Note that the annealing procedure simultaneously optimizes the error
detection and neighborliness of the codes for the indices. The results of
this mixed detection and protection are shown in Table 11. Appendix C
provides an example of a 7 bit adaptive codebook index channel coding with
limited redundancy. Note that the simulated annealing procedure results in
the same code as the parity code for the case where 128 delays are encoded
with 8 bits.
TABLE 11
______________________________________
Average Signal to Noise Ratios for Various Redundant
Index Schemes for the Adaptive Codebook
SSNR (clear
SSNR (one bit
Method Bits Delays channel) error)
______________________________________
Annealing 7 21-128 5.04 1.23
Annealing 7 21-118 5.01 1.71
Annealing 7 31-118 4.94 2.16
Annealing 8 21-180 5.19 2.42
Annealing/Parity
8 21-148 5.09 2.93
______________________________________
5.2. Results for the Stochastic Codebook
The behavior of the mean distance function D.sub.i (r.sub.ij) of the
stochastic codebook does not show regularity like that of the adaptive
codebook index. The mean distance of the candidate vectors to the target
vector given that a certain sequence (D.sub.127 (r.sub.127,j)) provides
the best match is illustrated in FIG. 14. The only structure which is
clear in this figure results from the overlapping nature of the stochastic
codebook (neighboring candidates are shifted by two samples); direct
neighbors are often preferred candidates for single bit reversals of the
label. The same effect is also visible in the probability distribution
(FIG. 15).
The procedures used for the adaptive codebook can also be used for channel
coding of stochastic codebook. However, in this case the optimized channel
code is dependent on the particular codebook, and code tables are
therefore omitted. The difference between clear channel and one bit error
performance is not as dramatic as for the adaptive codebook. The results
are shown in Table 12. Because of the overlapping nature of the codebook
Gray Code and Natural Binary Code perform better than the random labeling.

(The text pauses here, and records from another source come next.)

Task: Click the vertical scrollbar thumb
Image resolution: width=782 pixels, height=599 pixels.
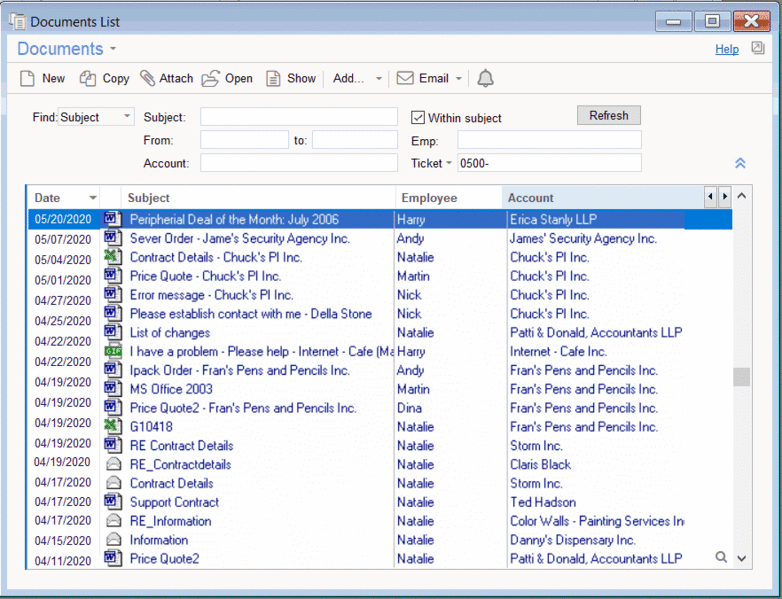Action: pos(741,377)
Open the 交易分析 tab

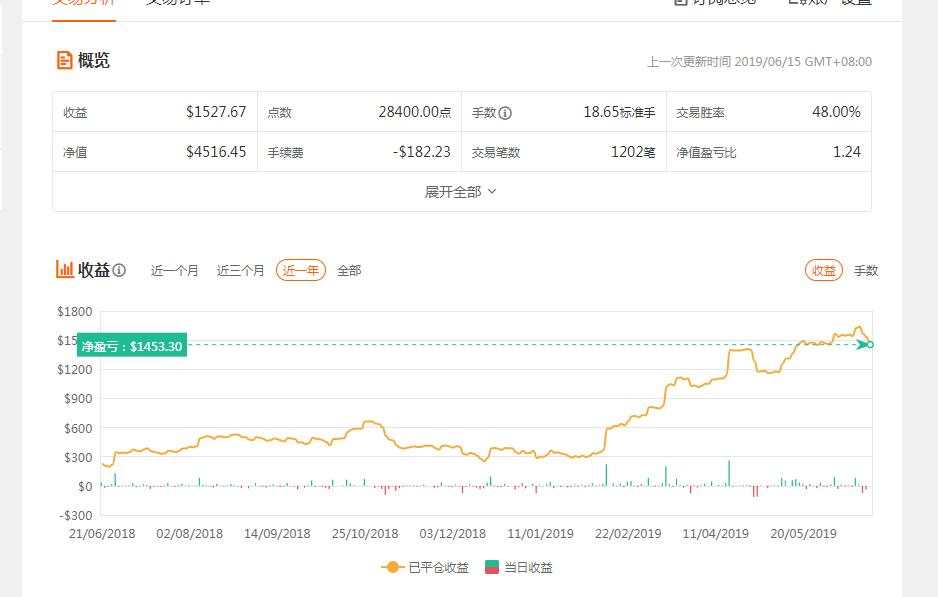click(83, 2)
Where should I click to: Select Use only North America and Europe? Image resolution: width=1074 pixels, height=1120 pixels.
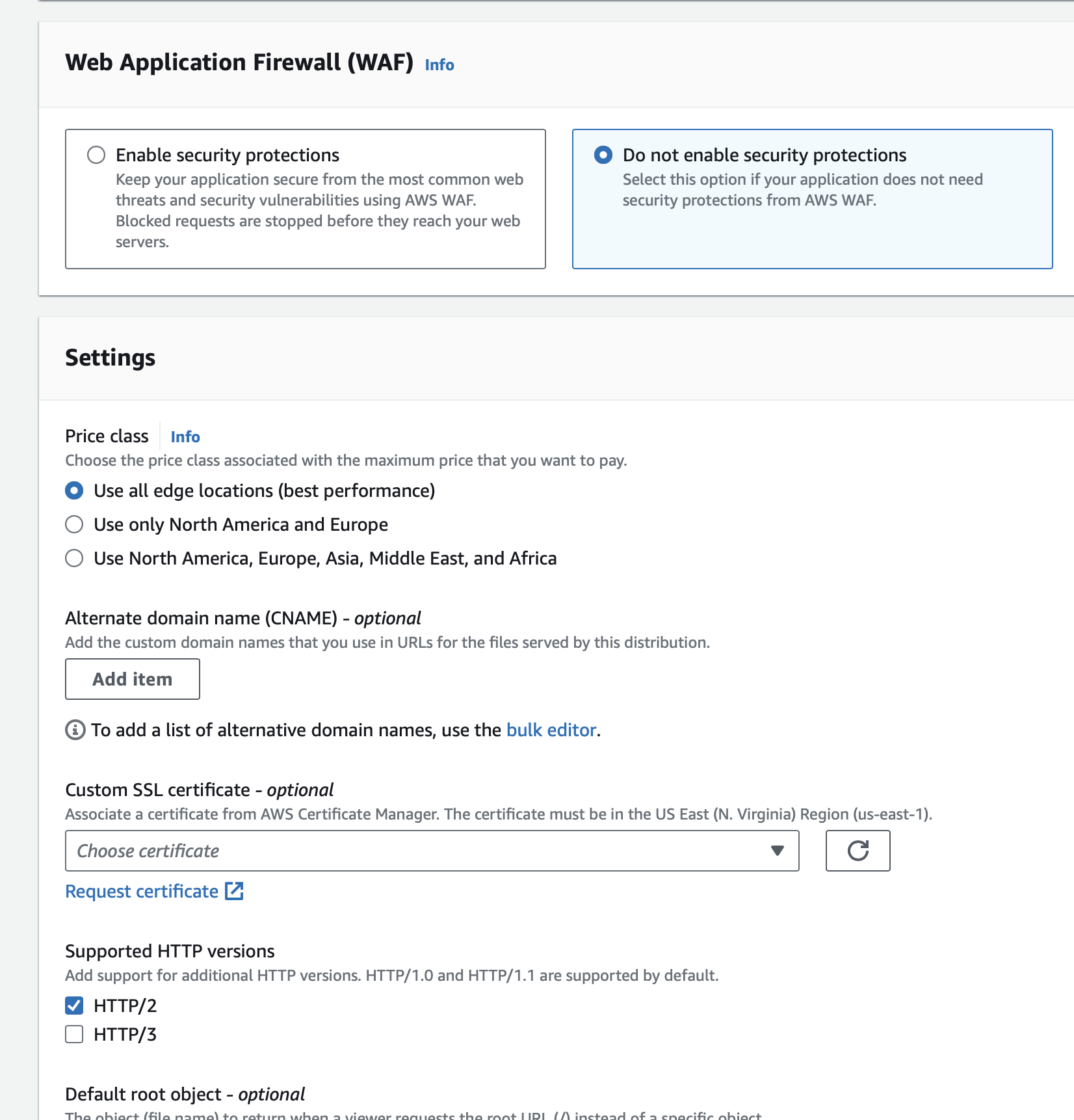[74, 524]
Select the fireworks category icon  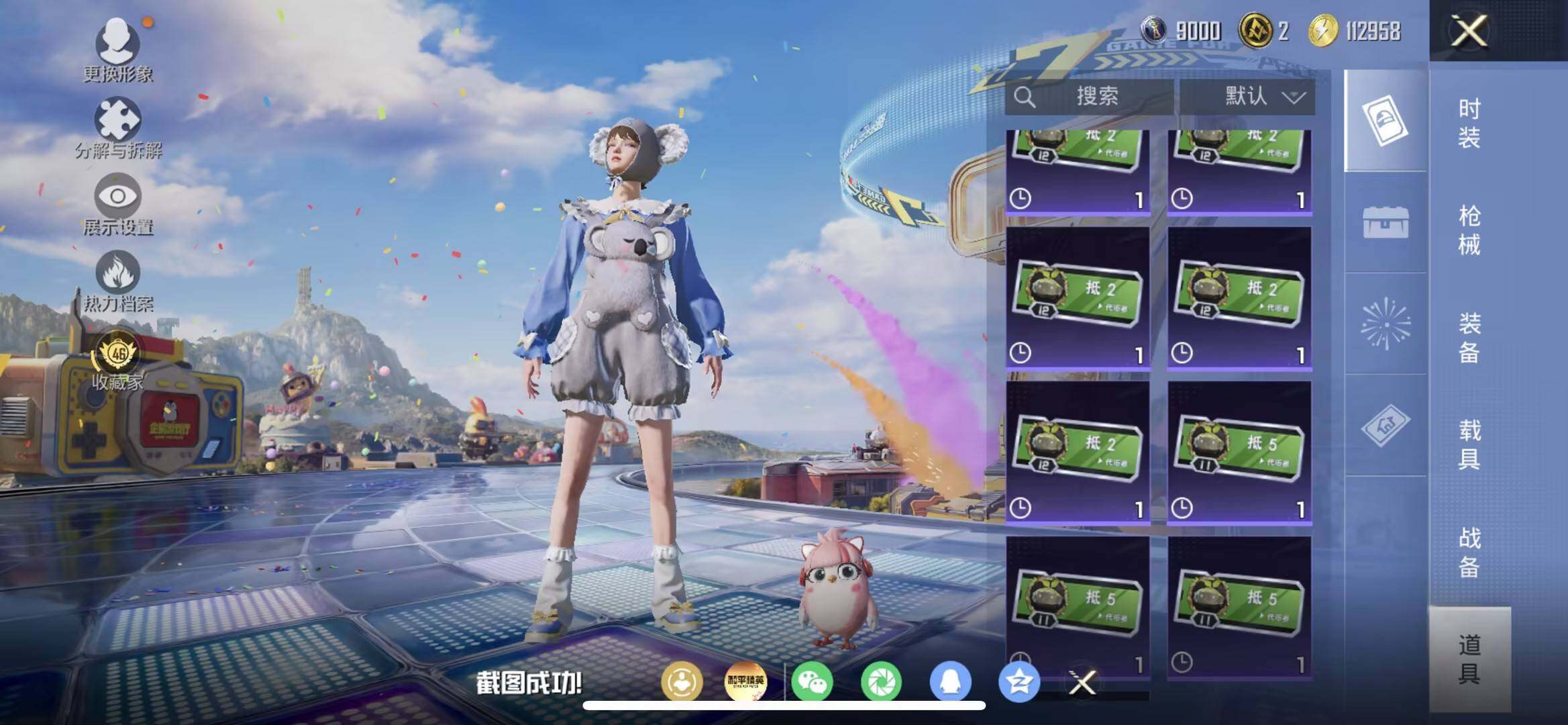click(x=1385, y=324)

Again, the simulated annealing procedure finds a better code than the
other procedures. If error detection is present the performance of the
code can be improved if the stochastic codebook contribution is omitted
altogether in case of an error. If error detection is present for all
bits, then the performance under error conditions will be identical to
that of the optimal performance of the adaptive codebook.
TABLE 12
______________________________________
Average Signal to Noise Ratios for Various Index Schemes
for an Overlapping Stochastic Codebook with a Skip of
Two Samples between Adjacent Candidate Vectors
SSNR (clear
SSNR (one bit
Method Bits Indices channel) error)
______________________________________
Random 8 256 6.43 4.09
Code
Natural 8 256 6.43 4.23
Binary
Code
Gray 8 256 6.43 4.39
Code
Annealing 8 256 6.43 4.65
Annealing/Parity
9 256 6.43 5.09
______________________________________
6. Conclusion
Using the CELP procedure as example, it has been shown that
source-dependent channel coding can be used to improve the performance of
(speech) compression procedures operating in a range of channel error
conditions.
To eliminate the effects of the feedback employed in many compression
procedures, it is useful to divide the analysis of channel errors into the
immediate effect of the decoding error and the attenuation rate of the
resulting distortion. Usually, the immediate distortion can be described
with a concise error criterion, which does not require reevaluation of the
speech signal for each permutation of the channel code. Thus, it becomes
computationally feasible to consider the source distortion in the
optimization of the channel code.
This description focused on the channel encoding of the excitation function
of the CELP procedure, and described an appropriate error criterion
specific to the excitation function. Although not discussed here, it is
straightforward to extend the source-dependent channel coding to the
spectral parameters of the CELP procedure. In this case, well-known error
criteria, such as the root mean square log spectral distance can be used
as a measure of the immediate effect of channel errors. At greater design
cost, the coding efficiency can be enhanced by channel encoding multiple
parameters at once.
Optimization of the error criteria for source-dependent channel codes was
achieved with simulated annealing. The proposed annealing procedures
optimize the error criterion for a variety of conditions. Compared to
conventional channel coding techniques, the new methods are advantageous
in that they provide optimized error protection at any level of
redundancy, including zero redundancy and a redundancy less than a full
bit. The optimization results in weighted error correction and/or
detection, with more probable codes receiving better protection. Optimal
trade-off between error correction and detection is easily obtained.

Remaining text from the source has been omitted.